Take the lines from the one containing "Click the browser forward arrow" through the end of the material and write them out exactly, omitting pictures.

*** Source data ***

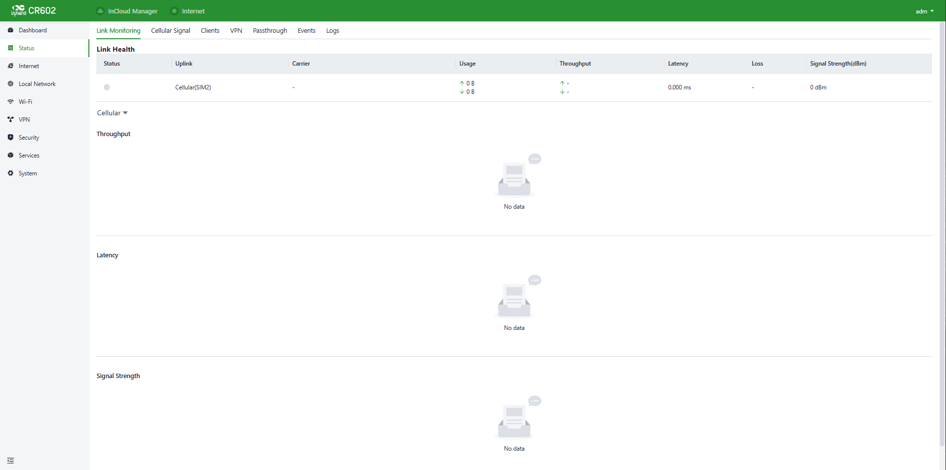Click the Wi-Fi signal icon in sidebar
Screen dimensions: 946x470
pos(10,102)
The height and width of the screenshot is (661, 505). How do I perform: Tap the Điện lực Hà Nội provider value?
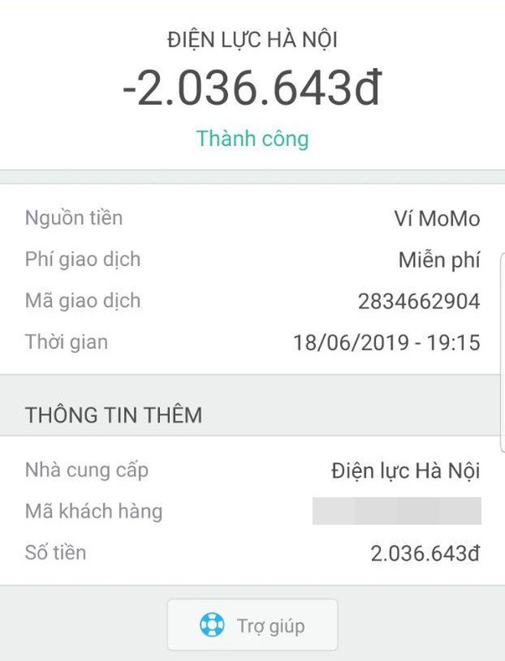tap(406, 471)
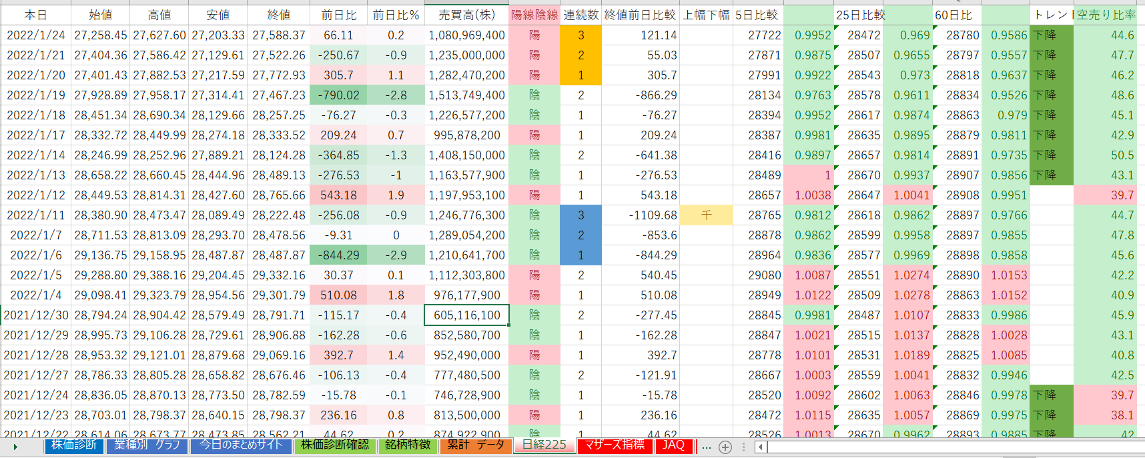The width and height of the screenshot is (1145, 458).
Task: Select the yellow cell containing 千
Action: point(706,215)
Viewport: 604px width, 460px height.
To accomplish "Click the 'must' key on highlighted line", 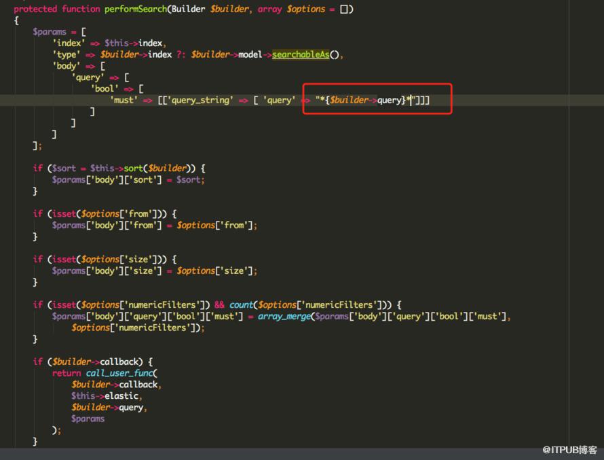I will point(124,101).
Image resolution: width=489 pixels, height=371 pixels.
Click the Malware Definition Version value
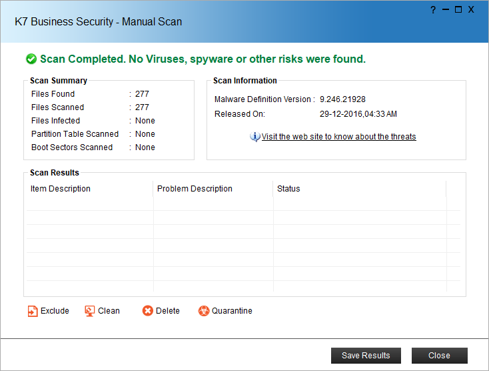342,99
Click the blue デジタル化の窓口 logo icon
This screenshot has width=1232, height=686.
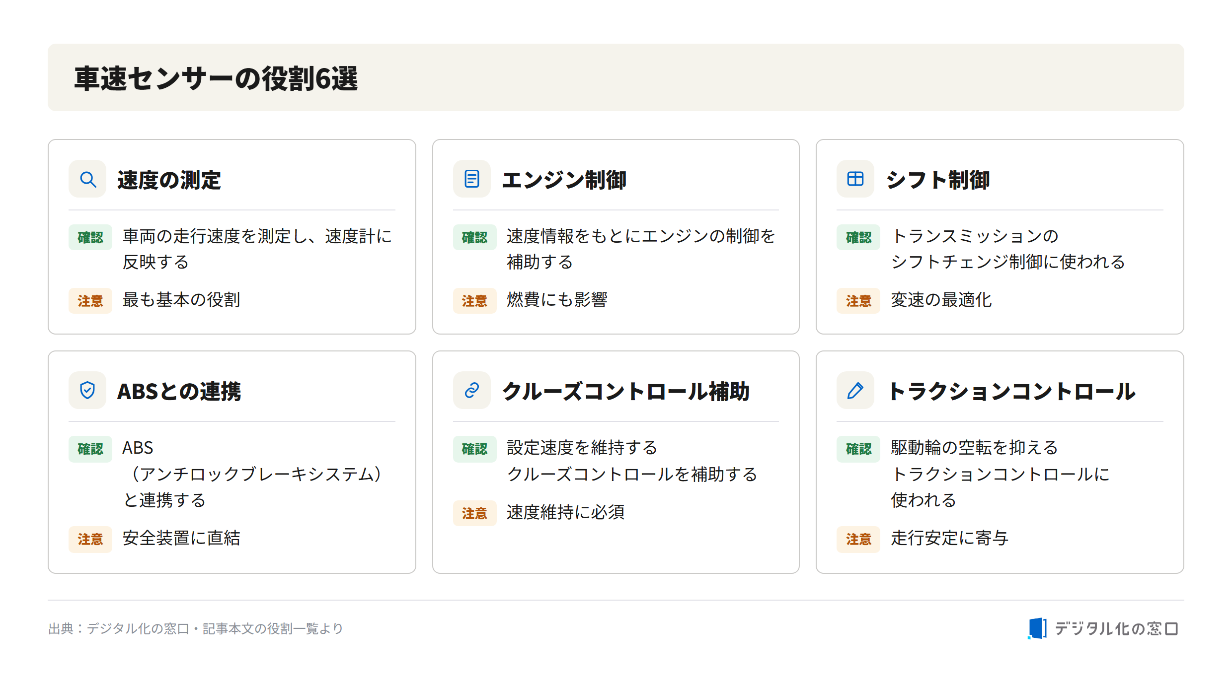coord(1037,628)
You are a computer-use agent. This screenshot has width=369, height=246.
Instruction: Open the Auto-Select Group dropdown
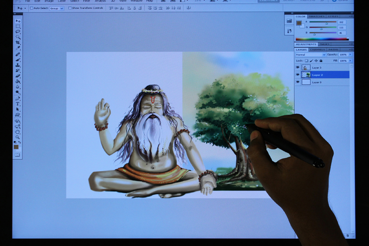tap(56, 8)
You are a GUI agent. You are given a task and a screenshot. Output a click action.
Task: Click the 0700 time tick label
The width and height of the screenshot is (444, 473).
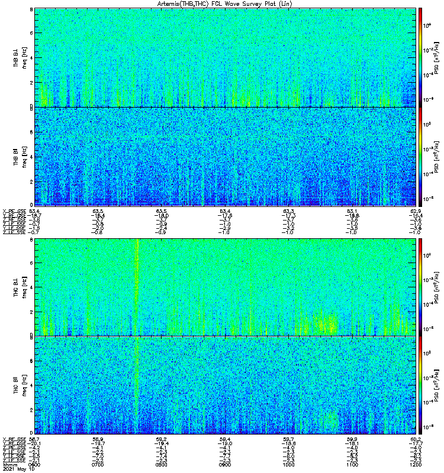pyautogui.click(x=98, y=465)
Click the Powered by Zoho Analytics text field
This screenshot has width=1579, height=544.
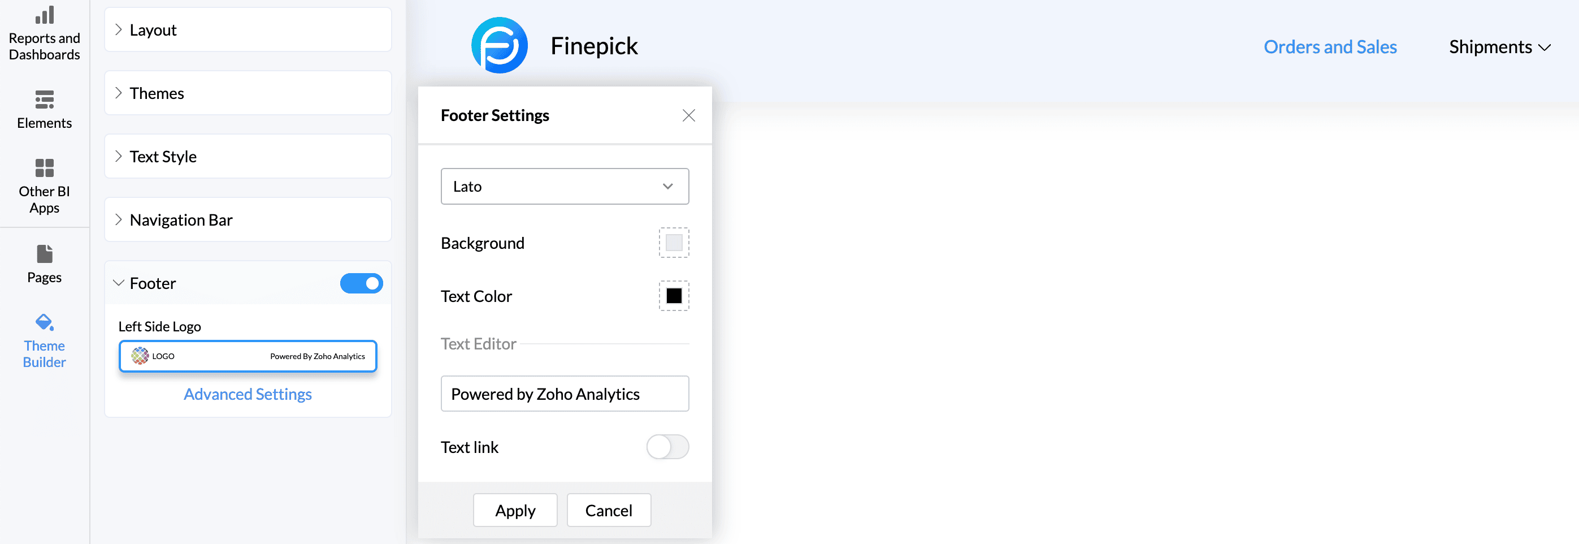565,394
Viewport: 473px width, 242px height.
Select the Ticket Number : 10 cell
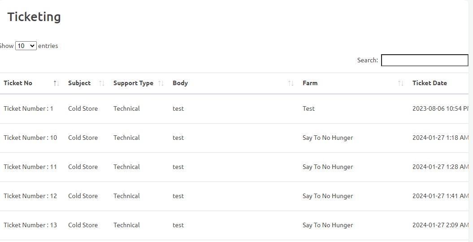pyautogui.click(x=30, y=138)
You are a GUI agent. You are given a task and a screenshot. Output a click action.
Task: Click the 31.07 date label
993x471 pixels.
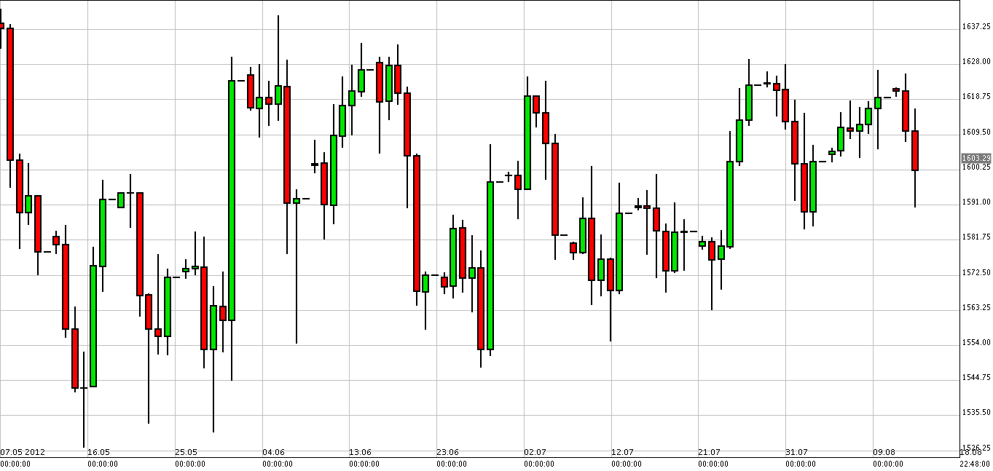796,451
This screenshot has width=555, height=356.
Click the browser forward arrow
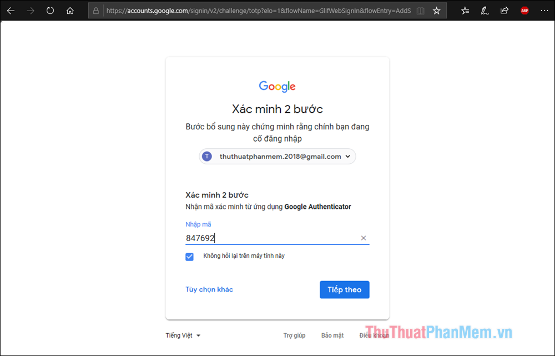31,10

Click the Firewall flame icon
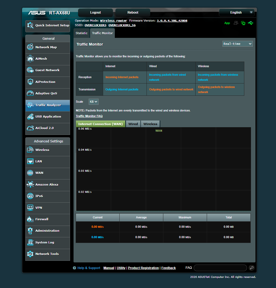(x=30, y=219)
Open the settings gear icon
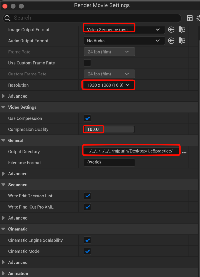 click(x=198, y=18)
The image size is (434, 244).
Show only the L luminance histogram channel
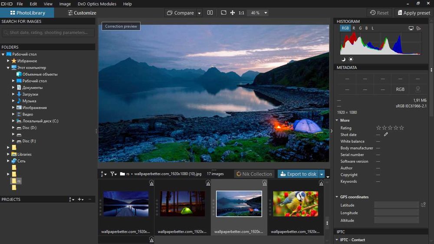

***

## Written response
Click the browser forward arrow
31,10

Click the Firewall flame icon
(x=30, y=219)
Open the settings gear icon
 click(x=198, y=18)
The image size is (434, 244).
Show only the L luminance histogram channel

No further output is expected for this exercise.